TASK PROMPT: Please reproduce every one of the rows below without altering a single character.

DATA TO PROCESS:
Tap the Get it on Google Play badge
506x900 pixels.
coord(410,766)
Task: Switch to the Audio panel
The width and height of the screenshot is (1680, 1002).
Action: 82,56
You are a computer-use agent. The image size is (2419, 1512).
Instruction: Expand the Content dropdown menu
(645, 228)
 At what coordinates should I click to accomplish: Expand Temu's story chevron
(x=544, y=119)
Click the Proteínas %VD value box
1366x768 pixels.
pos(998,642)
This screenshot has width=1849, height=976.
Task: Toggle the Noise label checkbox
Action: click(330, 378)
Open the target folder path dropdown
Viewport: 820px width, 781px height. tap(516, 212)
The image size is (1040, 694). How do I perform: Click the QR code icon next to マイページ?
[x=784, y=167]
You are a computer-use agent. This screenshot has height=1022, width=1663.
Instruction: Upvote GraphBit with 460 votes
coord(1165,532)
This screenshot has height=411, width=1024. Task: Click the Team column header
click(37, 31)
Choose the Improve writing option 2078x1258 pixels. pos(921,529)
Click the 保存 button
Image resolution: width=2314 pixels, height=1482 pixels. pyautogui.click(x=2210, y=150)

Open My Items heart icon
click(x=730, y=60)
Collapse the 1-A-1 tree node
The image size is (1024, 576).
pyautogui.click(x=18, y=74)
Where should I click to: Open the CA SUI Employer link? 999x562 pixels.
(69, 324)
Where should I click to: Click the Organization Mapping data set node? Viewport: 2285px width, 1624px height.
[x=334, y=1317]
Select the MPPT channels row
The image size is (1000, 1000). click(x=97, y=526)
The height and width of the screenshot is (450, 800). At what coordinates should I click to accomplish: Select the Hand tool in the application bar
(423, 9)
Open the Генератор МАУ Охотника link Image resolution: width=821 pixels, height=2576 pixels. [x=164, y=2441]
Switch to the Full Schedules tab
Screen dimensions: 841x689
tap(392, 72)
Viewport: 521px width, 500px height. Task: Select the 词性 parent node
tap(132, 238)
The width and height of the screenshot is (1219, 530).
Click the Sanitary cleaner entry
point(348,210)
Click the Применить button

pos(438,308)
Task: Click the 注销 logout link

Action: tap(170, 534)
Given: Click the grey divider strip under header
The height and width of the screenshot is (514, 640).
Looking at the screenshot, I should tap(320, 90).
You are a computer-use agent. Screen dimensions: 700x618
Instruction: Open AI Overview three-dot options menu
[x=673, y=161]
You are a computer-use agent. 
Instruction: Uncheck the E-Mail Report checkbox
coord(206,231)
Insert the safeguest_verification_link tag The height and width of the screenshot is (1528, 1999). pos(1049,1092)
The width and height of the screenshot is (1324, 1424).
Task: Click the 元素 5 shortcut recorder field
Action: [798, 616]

EXPECTED ANSWER:
Tap the Get it on Google Play badge
506x900 pixels.
coord(410,766)
Task: Switch to the Audio panel
The width and height of the screenshot is (1680, 1002).
Action: 82,56
You are a computer-use agent. The image size is (2419, 1512).
Instruction: Expand the Content dropdown menu
(645, 228)
 At what coordinates should I click to accomplish: Expand Temu's story chevron
(x=544, y=119)
Click the Proteínas %VD value box
1366x768 pixels.
pos(998,642)
This screenshot has width=1849, height=976.
Task: Toggle the Noise label checkbox
Action: click(330, 378)
Open the target folder path dropdown
Viewport: 820px width, 781px height. tap(516, 212)
The image size is (1040, 694). How do I perform: Click the QR code icon next to マイページ?
[x=784, y=167]
You are a computer-use agent. This screenshot has height=1022, width=1663.
Instruction: Upvote GraphBit with 460 votes
coord(1165,532)
This screenshot has height=411, width=1024. Task: Click the Team column header
click(37, 31)
Choose the Improve writing option 2078x1258 pixels. pos(921,529)
Click the 保存 button
Image resolution: width=2314 pixels, height=1482 pixels. pyautogui.click(x=2210, y=150)

Open My Items heart icon
click(x=730, y=60)
Collapse the 1-A-1 tree node
The image size is (1024, 576).
pyautogui.click(x=18, y=74)
Where should I click to: Open the CA SUI Employer link? 999x562 pixels.
(69, 324)
Where should I click to: Click the Organization Mapping data set node? Viewport: 2285px width, 1624px height.
[x=334, y=1317]
Select the MPPT channels row
The image size is (1000, 1000). click(x=97, y=526)
The height and width of the screenshot is (450, 800). At what coordinates should I click to accomplish: Select the Hand tool in the application bar
(423, 9)
Open the Генератор МАУ Охотника link Image resolution: width=821 pixels, height=2576 pixels. [x=164, y=2441]
Switch to the Full Schedules tab
Screen dimensions: 841x689
tap(392, 72)
Viewport: 521px width, 500px height. Task: Select the 词性 parent node
tap(132, 238)
The width and height of the screenshot is (1219, 530).
Click the Sanitary cleaner entry
point(348,210)
Click the Применить button

pos(438,308)
Task: Click the 注销 logout link

Action: tap(170, 534)
Given: Click the grey divider strip under header
The height and width of the screenshot is (514, 640).
Looking at the screenshot, I should tap(320, 90).
You are a computer-use agent. Screen dimensions: 700x618
Instruction: Open AI Overview three-dot options menu
[x=673, y=161]
You are a computer-use agent. 
Instruction: Uncheck the E-Mail Report checkbox
coord(206,231)
Insert the safeguest_verification_link tag The height and width of the screenshot is (1528, 1999). pos(1049,1092)
The width and height of the screenshot is (1324, 1424).
Task: Click the 元素 5 shortcut recorder field
Action: [798, 616]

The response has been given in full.